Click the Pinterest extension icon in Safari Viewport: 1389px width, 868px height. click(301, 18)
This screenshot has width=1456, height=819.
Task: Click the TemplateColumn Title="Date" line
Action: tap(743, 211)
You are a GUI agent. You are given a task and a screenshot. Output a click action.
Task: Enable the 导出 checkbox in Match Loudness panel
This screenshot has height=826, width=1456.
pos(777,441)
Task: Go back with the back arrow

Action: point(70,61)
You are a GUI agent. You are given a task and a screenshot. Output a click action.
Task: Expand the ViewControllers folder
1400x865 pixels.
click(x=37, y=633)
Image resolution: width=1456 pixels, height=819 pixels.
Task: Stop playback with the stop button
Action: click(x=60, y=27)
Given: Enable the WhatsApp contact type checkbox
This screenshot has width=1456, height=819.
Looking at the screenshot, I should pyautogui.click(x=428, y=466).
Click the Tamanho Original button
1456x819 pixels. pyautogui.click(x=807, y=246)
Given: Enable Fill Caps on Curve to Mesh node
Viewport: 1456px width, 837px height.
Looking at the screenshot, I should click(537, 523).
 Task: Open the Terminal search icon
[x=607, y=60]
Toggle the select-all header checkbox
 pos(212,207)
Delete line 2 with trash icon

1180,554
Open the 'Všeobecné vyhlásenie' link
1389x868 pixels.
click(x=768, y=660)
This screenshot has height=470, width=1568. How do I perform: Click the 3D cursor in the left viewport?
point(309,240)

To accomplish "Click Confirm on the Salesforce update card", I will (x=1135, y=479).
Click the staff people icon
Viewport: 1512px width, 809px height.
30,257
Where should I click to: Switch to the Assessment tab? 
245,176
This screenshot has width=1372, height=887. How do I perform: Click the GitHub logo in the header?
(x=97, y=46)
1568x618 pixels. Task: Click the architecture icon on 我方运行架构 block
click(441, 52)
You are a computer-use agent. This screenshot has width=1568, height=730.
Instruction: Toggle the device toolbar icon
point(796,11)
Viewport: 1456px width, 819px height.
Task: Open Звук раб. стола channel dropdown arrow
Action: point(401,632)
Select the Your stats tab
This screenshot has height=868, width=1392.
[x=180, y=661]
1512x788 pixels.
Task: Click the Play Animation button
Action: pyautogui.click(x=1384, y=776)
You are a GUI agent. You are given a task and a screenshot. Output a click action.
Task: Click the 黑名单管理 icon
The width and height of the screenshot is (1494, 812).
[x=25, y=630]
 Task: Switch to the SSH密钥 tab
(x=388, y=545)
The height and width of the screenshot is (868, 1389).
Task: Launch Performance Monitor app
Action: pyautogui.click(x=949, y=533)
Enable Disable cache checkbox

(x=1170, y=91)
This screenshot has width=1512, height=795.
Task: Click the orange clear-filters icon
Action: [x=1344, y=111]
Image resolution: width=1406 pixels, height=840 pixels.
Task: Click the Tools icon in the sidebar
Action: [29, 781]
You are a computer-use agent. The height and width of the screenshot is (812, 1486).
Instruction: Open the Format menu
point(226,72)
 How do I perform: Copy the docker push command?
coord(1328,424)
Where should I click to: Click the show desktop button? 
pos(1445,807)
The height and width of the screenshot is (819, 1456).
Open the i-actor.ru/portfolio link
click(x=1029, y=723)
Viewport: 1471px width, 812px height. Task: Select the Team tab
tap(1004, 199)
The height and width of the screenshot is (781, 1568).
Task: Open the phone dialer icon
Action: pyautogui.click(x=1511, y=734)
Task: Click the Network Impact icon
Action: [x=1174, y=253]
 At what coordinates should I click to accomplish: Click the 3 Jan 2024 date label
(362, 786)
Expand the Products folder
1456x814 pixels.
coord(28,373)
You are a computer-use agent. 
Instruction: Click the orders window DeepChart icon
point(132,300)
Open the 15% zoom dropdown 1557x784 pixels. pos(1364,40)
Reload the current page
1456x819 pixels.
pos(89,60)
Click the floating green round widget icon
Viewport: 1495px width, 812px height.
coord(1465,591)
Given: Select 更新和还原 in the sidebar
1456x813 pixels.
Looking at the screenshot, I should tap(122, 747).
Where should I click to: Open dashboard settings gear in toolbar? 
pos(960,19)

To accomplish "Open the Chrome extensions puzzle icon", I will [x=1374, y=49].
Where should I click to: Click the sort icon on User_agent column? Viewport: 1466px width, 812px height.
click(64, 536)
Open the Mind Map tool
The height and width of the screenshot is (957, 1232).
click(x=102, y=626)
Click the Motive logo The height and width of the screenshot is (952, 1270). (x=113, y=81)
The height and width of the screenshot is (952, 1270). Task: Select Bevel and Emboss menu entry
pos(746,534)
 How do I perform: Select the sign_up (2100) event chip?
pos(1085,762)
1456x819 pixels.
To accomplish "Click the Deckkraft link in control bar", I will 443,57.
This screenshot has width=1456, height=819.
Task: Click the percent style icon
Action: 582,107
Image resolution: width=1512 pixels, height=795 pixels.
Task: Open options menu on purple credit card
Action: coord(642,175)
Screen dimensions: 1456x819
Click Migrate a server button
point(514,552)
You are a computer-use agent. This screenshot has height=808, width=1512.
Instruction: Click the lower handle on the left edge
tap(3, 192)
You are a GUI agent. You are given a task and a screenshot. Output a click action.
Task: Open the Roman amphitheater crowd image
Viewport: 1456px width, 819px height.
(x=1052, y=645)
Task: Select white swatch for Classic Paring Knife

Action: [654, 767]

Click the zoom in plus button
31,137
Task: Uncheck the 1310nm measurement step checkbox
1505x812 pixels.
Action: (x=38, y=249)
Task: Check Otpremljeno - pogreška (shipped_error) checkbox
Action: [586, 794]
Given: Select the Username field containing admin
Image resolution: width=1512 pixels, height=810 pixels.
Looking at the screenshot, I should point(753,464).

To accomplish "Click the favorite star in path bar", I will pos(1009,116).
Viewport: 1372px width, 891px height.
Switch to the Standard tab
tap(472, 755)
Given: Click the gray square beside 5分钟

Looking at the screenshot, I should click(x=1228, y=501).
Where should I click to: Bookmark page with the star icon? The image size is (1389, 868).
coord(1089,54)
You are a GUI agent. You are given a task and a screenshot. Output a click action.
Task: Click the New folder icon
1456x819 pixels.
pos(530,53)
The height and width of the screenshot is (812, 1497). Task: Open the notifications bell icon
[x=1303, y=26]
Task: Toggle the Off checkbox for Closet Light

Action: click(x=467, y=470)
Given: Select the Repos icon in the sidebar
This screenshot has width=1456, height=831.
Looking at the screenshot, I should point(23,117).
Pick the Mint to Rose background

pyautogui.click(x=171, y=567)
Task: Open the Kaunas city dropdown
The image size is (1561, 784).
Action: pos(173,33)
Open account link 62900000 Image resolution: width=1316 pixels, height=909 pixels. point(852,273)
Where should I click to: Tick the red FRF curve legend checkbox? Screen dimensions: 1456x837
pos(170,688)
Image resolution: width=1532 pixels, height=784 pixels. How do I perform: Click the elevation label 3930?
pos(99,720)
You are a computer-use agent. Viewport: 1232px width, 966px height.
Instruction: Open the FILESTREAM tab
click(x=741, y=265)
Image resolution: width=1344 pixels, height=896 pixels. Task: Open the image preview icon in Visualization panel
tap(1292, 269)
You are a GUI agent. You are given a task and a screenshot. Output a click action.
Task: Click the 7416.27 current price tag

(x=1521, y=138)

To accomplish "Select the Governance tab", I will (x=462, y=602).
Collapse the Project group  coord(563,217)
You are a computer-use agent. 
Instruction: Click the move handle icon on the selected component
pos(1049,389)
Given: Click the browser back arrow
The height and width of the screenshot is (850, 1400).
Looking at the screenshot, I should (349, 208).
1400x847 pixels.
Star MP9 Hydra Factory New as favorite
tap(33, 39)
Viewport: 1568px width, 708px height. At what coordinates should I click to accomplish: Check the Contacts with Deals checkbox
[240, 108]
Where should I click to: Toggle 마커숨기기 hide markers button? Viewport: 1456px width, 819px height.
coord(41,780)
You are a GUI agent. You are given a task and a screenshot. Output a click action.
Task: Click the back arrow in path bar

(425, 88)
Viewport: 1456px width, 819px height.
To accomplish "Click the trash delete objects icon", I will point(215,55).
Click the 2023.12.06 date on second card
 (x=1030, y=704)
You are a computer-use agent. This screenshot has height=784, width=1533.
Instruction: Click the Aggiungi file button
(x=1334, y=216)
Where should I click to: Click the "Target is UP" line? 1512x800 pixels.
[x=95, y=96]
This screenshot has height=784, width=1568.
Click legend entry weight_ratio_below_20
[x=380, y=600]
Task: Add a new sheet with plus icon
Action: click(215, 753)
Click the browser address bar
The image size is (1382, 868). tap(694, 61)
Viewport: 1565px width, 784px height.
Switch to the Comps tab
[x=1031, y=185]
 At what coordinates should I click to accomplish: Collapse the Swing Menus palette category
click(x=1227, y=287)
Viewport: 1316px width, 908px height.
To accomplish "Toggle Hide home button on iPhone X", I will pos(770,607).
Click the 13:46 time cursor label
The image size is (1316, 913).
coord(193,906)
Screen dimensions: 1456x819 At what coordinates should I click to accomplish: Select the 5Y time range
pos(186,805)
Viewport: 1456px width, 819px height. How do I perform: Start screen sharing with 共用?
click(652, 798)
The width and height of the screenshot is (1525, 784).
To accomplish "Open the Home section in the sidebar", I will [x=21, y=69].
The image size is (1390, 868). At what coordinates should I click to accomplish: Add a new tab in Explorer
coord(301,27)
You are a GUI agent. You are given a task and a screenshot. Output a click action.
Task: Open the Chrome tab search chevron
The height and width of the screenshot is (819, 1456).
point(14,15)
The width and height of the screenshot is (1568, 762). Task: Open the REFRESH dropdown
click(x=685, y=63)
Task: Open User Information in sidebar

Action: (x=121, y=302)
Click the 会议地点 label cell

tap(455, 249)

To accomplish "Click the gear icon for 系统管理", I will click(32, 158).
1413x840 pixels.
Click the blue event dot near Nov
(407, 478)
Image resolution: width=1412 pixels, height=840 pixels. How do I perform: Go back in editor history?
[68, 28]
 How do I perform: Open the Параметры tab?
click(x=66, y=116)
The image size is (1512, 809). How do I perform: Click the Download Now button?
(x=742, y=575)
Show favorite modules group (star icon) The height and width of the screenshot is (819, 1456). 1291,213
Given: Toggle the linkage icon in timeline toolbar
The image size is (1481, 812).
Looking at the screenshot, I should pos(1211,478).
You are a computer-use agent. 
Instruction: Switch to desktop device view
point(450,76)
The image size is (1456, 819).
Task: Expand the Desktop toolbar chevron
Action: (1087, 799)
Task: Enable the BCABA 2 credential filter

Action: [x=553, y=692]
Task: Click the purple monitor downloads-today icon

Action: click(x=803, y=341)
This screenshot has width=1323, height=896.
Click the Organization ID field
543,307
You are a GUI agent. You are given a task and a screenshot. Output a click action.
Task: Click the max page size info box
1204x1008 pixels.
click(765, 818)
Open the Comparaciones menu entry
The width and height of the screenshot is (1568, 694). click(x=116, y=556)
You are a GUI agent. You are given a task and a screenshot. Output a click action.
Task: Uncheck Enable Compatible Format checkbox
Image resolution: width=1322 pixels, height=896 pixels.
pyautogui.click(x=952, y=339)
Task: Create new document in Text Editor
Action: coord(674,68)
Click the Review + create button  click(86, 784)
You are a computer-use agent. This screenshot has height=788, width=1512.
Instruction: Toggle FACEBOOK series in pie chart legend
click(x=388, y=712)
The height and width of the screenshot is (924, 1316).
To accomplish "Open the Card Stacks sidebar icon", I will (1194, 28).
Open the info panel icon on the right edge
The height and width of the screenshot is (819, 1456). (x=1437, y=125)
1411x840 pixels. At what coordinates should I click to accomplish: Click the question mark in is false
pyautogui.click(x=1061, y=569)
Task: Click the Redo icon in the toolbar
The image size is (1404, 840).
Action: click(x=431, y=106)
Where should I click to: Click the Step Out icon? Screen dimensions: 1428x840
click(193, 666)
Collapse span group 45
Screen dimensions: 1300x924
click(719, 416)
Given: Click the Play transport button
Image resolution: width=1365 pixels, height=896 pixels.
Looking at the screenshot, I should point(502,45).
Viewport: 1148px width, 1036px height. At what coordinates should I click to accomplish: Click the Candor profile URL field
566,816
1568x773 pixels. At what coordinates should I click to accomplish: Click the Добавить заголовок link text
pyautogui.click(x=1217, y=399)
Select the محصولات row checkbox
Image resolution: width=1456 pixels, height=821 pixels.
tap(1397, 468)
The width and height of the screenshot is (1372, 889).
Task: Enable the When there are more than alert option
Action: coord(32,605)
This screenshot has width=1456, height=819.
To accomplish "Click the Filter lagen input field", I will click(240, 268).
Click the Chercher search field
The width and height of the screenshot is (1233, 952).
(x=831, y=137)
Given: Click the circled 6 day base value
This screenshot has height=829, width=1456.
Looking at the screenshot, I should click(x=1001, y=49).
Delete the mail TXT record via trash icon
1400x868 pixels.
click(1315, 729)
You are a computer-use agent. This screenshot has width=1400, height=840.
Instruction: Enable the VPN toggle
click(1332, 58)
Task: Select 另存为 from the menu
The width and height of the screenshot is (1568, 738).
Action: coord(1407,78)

**WORK TASK:** Could you return all lines from the records that include the word "computer"?

**RESPONSE:**
You are a computer-use agent. This screenshot has width=1568, height=730.
You are a computer-use agent. The height and width of the screenshot is (812, 1486).
You are a computer-use agent. 
You are a computer-use agent. This screenshot has height=808, width=1512.
You are a computer-use agent. Viewport: 1232px width, 966px height.
You are a computer-use agent. 
You are a computer-use agent. This screenshot has height=784, width=1533.
You are a computer-use agent. 
You are a computer-use agent. This screenshot has height=788, width=1512.
You are a computer-use agent. This screenshot has width=1400, height=840.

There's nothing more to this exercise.